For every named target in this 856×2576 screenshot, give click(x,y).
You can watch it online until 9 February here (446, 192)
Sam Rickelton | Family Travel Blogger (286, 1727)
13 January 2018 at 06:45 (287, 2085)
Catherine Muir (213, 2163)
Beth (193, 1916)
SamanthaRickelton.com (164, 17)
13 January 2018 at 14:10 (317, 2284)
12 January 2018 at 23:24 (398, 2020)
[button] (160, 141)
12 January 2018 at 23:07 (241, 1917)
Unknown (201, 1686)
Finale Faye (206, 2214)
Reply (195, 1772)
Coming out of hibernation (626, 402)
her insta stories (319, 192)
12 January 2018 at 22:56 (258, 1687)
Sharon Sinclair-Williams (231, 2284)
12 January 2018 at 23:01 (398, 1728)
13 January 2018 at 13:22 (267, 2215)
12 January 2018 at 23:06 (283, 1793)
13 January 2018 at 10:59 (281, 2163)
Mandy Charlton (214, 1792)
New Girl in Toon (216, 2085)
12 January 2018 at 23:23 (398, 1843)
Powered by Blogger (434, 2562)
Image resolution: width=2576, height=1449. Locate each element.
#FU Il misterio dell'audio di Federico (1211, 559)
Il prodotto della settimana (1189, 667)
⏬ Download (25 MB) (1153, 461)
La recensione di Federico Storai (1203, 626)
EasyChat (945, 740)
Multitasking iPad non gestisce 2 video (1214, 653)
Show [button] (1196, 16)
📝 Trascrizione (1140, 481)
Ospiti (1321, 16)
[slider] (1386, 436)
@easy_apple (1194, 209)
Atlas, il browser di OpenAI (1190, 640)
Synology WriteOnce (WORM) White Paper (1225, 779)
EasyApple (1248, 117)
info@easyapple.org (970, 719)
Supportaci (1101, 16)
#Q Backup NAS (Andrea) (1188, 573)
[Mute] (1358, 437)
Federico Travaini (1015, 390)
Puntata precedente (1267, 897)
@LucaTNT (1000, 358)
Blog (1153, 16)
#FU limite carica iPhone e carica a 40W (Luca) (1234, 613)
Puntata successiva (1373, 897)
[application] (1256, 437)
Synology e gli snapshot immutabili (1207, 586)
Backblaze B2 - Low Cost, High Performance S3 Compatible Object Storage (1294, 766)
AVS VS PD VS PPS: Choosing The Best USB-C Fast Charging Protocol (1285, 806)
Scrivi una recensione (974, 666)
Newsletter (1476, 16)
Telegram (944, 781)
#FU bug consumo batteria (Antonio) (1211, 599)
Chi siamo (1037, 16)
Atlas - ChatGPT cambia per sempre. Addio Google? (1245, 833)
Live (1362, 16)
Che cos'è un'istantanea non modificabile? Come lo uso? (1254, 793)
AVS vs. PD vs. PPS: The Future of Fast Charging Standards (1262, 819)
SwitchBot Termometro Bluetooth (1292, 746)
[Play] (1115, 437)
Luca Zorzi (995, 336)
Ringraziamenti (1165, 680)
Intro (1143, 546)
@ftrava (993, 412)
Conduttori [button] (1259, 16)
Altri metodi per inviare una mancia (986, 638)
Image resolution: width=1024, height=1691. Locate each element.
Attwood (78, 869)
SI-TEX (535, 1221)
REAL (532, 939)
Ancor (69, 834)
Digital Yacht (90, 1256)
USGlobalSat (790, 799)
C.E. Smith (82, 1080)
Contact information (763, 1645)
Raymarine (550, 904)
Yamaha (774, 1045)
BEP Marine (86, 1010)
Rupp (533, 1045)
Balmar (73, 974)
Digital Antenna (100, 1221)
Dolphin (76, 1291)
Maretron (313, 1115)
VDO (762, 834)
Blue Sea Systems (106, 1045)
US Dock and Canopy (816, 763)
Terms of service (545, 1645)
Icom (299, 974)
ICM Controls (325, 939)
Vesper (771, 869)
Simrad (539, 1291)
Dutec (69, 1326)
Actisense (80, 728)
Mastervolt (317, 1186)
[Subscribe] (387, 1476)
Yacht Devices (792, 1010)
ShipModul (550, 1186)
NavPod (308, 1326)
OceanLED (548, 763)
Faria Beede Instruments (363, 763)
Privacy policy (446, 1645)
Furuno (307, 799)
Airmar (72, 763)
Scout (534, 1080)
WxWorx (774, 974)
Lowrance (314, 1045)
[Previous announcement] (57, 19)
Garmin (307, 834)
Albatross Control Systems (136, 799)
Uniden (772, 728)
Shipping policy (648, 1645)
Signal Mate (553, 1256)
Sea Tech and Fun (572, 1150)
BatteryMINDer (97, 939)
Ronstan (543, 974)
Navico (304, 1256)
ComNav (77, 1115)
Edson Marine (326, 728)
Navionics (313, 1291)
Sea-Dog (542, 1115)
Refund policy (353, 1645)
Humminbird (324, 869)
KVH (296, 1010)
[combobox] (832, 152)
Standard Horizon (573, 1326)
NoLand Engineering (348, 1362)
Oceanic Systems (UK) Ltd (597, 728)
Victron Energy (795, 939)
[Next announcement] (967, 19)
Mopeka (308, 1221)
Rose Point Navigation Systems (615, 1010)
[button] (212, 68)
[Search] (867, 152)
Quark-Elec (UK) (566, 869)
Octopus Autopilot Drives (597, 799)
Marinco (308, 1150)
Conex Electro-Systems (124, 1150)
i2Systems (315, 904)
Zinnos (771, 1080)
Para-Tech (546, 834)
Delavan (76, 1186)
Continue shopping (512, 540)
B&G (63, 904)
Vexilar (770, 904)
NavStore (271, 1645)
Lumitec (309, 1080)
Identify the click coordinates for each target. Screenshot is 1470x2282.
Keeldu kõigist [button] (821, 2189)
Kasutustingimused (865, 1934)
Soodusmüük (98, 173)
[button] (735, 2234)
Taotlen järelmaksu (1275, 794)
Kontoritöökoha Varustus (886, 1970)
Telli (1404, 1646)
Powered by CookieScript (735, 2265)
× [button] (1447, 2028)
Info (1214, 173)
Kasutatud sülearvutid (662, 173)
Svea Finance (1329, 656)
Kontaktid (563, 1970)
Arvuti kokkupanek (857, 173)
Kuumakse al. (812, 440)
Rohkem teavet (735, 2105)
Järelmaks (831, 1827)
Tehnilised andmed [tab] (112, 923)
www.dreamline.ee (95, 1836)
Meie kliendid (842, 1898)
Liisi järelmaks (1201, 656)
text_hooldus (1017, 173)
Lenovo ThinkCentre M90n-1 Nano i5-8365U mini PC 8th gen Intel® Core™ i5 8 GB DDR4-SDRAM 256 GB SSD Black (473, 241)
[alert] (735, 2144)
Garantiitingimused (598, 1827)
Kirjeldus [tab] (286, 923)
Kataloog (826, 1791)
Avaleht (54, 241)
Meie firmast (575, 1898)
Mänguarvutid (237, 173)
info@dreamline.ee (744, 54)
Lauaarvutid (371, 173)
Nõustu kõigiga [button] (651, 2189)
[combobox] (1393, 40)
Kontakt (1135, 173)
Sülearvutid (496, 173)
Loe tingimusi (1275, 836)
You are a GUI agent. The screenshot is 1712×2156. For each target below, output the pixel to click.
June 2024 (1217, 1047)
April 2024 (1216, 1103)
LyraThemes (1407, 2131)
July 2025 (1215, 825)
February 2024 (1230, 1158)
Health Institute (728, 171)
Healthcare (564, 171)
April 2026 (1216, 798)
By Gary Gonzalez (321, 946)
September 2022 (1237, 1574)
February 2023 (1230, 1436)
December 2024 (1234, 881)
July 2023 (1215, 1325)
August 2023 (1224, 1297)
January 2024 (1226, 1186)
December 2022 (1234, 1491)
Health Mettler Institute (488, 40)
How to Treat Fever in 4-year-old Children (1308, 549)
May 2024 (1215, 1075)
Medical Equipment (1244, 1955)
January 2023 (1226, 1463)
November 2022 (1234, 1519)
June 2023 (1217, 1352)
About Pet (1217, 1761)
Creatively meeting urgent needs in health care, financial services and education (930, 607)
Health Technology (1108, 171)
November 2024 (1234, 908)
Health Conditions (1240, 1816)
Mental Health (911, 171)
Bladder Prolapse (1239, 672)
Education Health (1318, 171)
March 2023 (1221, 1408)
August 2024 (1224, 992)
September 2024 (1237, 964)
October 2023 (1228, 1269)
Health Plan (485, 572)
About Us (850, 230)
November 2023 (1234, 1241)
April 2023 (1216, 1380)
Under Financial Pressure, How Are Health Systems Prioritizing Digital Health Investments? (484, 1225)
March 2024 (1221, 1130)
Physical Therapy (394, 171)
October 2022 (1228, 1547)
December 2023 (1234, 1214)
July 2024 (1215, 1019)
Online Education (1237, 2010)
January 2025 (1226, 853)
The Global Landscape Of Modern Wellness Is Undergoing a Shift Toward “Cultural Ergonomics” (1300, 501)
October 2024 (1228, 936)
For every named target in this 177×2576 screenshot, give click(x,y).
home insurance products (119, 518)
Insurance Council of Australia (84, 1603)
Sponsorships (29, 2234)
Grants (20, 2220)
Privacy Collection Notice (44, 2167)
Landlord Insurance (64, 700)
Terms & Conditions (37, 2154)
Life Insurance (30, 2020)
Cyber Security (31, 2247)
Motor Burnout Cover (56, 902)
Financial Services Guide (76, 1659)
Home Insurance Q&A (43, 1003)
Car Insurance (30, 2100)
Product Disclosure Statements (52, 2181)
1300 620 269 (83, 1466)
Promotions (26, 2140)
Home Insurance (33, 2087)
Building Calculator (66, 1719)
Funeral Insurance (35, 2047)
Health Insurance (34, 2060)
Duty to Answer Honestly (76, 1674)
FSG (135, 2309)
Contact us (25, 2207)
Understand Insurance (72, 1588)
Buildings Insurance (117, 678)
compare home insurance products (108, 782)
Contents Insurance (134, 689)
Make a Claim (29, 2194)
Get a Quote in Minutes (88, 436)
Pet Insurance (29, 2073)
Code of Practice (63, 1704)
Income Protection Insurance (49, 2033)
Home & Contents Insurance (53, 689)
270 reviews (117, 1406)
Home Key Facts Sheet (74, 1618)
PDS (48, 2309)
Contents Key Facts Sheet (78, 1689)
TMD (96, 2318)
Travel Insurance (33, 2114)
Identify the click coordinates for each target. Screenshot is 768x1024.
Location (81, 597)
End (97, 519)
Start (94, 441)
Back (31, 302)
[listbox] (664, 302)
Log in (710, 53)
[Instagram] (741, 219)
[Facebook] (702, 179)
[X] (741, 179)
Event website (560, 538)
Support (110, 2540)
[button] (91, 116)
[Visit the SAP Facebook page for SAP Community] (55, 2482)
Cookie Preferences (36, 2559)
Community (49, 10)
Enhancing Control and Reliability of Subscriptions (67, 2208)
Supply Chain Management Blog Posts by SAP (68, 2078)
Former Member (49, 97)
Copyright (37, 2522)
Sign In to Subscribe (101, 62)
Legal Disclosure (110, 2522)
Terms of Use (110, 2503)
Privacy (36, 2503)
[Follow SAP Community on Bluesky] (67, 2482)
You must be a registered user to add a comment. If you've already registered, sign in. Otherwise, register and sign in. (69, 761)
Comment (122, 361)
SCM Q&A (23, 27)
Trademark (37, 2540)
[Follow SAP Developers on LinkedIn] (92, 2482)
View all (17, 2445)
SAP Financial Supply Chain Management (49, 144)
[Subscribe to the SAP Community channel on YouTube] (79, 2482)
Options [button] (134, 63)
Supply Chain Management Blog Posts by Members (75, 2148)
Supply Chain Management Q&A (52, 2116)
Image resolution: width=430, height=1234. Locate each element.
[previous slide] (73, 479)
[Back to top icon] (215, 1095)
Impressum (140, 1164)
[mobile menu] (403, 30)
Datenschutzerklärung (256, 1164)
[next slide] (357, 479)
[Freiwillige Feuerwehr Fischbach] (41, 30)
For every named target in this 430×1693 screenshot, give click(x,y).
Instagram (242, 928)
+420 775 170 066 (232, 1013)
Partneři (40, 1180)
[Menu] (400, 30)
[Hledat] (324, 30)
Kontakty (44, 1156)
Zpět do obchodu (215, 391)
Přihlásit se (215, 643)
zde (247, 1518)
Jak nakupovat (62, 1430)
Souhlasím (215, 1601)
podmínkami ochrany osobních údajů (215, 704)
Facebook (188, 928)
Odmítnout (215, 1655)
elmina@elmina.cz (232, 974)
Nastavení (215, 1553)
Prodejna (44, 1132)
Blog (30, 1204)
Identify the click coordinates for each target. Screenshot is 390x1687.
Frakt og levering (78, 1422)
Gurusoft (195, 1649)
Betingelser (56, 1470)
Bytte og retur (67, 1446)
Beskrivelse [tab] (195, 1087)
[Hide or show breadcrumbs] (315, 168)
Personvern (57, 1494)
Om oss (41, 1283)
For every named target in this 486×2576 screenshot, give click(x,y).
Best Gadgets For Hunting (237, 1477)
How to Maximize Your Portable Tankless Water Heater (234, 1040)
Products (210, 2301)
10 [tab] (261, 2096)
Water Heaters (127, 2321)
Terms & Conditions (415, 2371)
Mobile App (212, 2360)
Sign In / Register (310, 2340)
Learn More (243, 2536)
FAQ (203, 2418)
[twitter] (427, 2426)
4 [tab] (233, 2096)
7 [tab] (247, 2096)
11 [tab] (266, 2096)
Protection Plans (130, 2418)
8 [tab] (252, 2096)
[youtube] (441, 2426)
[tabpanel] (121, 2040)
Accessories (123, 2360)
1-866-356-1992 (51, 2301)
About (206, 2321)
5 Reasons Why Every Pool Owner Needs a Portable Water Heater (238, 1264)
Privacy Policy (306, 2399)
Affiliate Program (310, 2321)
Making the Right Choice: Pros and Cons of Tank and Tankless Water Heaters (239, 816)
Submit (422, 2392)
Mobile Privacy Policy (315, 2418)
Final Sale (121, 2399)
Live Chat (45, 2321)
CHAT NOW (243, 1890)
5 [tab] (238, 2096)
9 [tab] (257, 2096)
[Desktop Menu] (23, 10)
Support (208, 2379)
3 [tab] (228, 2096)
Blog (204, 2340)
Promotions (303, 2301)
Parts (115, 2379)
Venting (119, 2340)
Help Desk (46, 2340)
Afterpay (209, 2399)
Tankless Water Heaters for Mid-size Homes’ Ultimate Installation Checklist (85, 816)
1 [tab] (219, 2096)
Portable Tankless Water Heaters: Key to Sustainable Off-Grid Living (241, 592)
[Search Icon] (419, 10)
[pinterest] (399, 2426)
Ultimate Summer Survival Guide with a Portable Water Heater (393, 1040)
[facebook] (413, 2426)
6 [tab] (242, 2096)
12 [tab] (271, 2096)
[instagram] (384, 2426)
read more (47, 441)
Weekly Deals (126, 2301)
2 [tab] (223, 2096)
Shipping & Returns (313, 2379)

*What is required*: All lines above from the one holding "Legal Disclosure (110, 2522)" to the one holding "You must be", inclusive, are to be copied exactly; no other line is wanted.

*Solved problem*:
Legal Disclosure (110, 2522)
Terms of Use (110, 2503)
Privacy (36, 2503)
[Follow SAP Community on Bluesky] (67, 2482)
You must be a registered user to add a comment. If you've already registered, sign in. Otherwise, register and sign in. (69, 761)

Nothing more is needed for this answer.